> [Required actions]
A. Rewrite the entries as a numbered list, starting at the line that contains "ИСТАКНАТИ ИСЕЛЕНИЦИ (521, 30)" and ending at the line that contains "Нови уписи во", with both of those lines included and any blank lines left out.
B. Pick up the passage about the Bowery girls after its last sentence and write the next part.

> [Source passage]

>>>

The girls thought so.

As I’ve said, few girls made their way to the Bowery—not at first. (Even the ones who went to gape at Broadway were usually home by eight, telling wholesome lies to parents who could not begin to understand this new scheme.) The bold ones who “walked out” were usually, like the b’hoys, transplanted Irish—tough, independent, a bit hotheaded. An estimated eight out of ten young Irish girls had come, some alone, to the United States as family scouts. They sent for their relatives, as many as they could, using the pay they made as domestics.

Friday nights were a release, and all over the “east end” one might view “a continuous procession,” as George G. Foster wrote, “which loses itself gradually in the innumerable side streets leading…into the unknown regions of Proletarianism.” The girls busily losing themselves had dressed ecstatically. Using magazine illustrations, inexpensive patterns, or improvisation, the Bowery gals put their seamstressing skills to work and made dresses that paid homage to uptown fashions. Then, as if the dress was a cake, they decorated it. They loved notions: fancy buttons, lots of lace, ribbons, bows, fake-silk sashes, any small inexpensive item they could afford. One observer reported that these had no “particular degree of correspondence or relationship in color—indeed [it was common to] see…startling contrasts…a light pink contrasting with a deep blue, a bright yellow with a brighter red, and a green with a dashing purple or maroon.”

<<<

> [Data section]
>>>

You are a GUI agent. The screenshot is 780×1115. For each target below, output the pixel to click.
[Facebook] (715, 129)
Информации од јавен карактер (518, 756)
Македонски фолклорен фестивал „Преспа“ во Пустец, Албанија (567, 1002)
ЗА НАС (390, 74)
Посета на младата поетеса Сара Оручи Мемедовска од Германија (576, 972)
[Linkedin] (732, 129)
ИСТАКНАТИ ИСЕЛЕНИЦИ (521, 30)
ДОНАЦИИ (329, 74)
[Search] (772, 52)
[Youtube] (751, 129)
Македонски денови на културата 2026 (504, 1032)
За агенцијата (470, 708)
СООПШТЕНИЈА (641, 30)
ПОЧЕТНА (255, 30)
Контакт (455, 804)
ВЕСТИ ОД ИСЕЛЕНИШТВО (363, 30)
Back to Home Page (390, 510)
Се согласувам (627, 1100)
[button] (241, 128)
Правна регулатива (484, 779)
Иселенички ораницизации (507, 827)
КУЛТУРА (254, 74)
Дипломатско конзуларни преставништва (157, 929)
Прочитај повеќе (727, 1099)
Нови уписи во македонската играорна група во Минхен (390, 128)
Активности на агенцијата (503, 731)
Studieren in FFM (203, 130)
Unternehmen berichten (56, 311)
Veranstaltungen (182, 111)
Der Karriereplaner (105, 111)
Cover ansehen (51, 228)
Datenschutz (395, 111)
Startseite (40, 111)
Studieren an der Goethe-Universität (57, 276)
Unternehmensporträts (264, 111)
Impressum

<<<

> [Set of answers]
A.
1. ИСТАКНАТИ ИСЕЛЕНИЦИ (521, 30)
2. ДОНАЦИИ (329, 74)
3. [Search] (772, 52)
4. [Youtube] (751, 129)
5. Македонски денови на културата 2026 (504, 1032)
6. За агенцијата (470, 708)
7. СООПШТЕНИЈА (641, 30)
8. ПОЧЕТНА (255, 30)
9. Контакт (455, 804)
10. ВЕСТИ ОД ИСЕЛЕНИШТВО (363, 30)
11. Back to Home Page (390, 510)
12. Се согласувам (627, 1100)
13. [button] (241, 128)
14. Правна регулатива (484, 779)
15. Иселенички ораницизации (507, 827)
16. КУЛТУРА (254, 74)
17. Дипломатско конзуларни преставништва (157, 929)
18. Прочитај повеќе (727, 1099)
19. Нови уписи во македонската играорна група во Минхен (390, 128)

B.
The Bowery girl declared her independence from proper female decorum by appearing in public without a hat. All good women wore hats. The only exceptions were prostitutes, who needed open faces to make eye contact with prospective johns. Proper women went further and trimmed their expensive hats with veils and, below, wore heavy clothing to cover every imaginable body part. Skirts were worn so long for a while that it was a class marker, a sign of breeding, to have a strip of mud on one’s hem. (It meant that one had been out, appropriately dressed, promenading, stepping into and out of a coach.)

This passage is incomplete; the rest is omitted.